The results presented here should be qualitatively correct, although the magnitudes are not realistic because of the use of small and slow compression in the present study. The alterations due to degeneration would be amplified in the case of a physiologically realistic compression. This is because of the nonlinear and compression-rate dependent load response of the joint. If a larger compression was applied, the fluid pressure in the healthy cartilage would nonlinearly increase due to the normal collagen network in the tissue, while the pressure in the degenerated cartilage would increase more slowly due to a weak collagen network. For the same reason, if the same compression was applied faster, the fluid pressure would increase faster in the healthy cartilage than in the degenerated cartilage. In other words, the difference in the fluid pressurization in the healthy and degenerated cartilages would be enlarged with the compression magnitude and compression rate. This is understood from previous studies on cartilage explants: both nonlinearity and strain-rate dependence of the load response of cartilage are predominantly determined by the properties of collagen network [17, 51, 52].

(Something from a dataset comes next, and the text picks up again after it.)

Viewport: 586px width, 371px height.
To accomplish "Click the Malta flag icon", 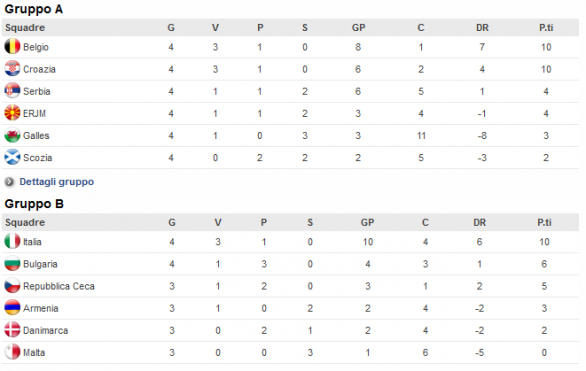I will tap(12, 352).
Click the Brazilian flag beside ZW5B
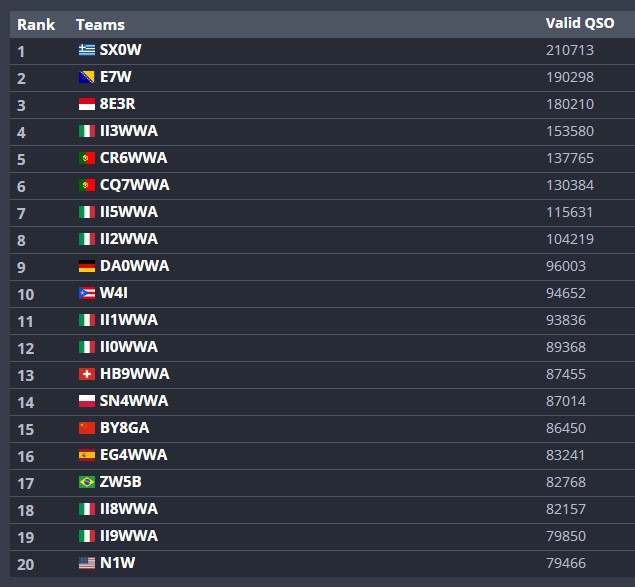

The results of this investigation shed light on the effect of perturbation of material properties and fibers orientation on knee joint mechanics, in the course of progression of OA from cartilage surface to the cartilage-bone interface. Clinical studies suggest the depth of cartilage defect as a parameter that characterizes OA severity [53]. Computational modeling can be used to study the effect of this parameter on the mechanics of knee joint. Furthermore, the role of defect depth in knee joint mechanics can be better understood if computational models consider depth-dependent properties embedded in an anatomical accurate geometry, as this study showed. The findings of this study could be implemented in characterizing OA severity based on the depth of cartilage injury. In fact, the development of OA is a multifactorial phenomenon including alteration of tissue mechanical properties, perturbation of fiber orientation, cartilage tissue loss, and the size and location of cartilage lesion [20, 5355]. In this study, the effect of the first two parameters was investigated whereas the importance of other factors will be investigated in future.

In summary, we have determined the alterations of fluid pressure and strains in articular cartilage for the local tissue degeneration in the medial condyle of the femur. These results may provide new information in understanding the progression of osteoarthritis. As discussed earlier, cartilage degeneration resulted in reduced capability of fluid pressurization and reduced pressure gradients in the tissue, which suggest reduced lubrication in the joint and increased load support for the tissue matrix. Results also suggest that once cartilage degeneration is initiated from the articulating surface, it will eventually advance to the deep layer. This facilitation is achieved through the reduction of fluid pressurization in all three zones with greater reduction in the superficial zone and damage to the depth-dependent structure of the tissue. In particular, cartilage degeneration in the superficial zone may increase the possibility of damage to cartilage-bone interface.

Conflict of Interests

The authors have no conflict of interests to disclose.

Acknowledgments

The present study was partially supported by the Natural Sciences and Engineering Research Council of Canada and the Canadian Institutes of Health Research.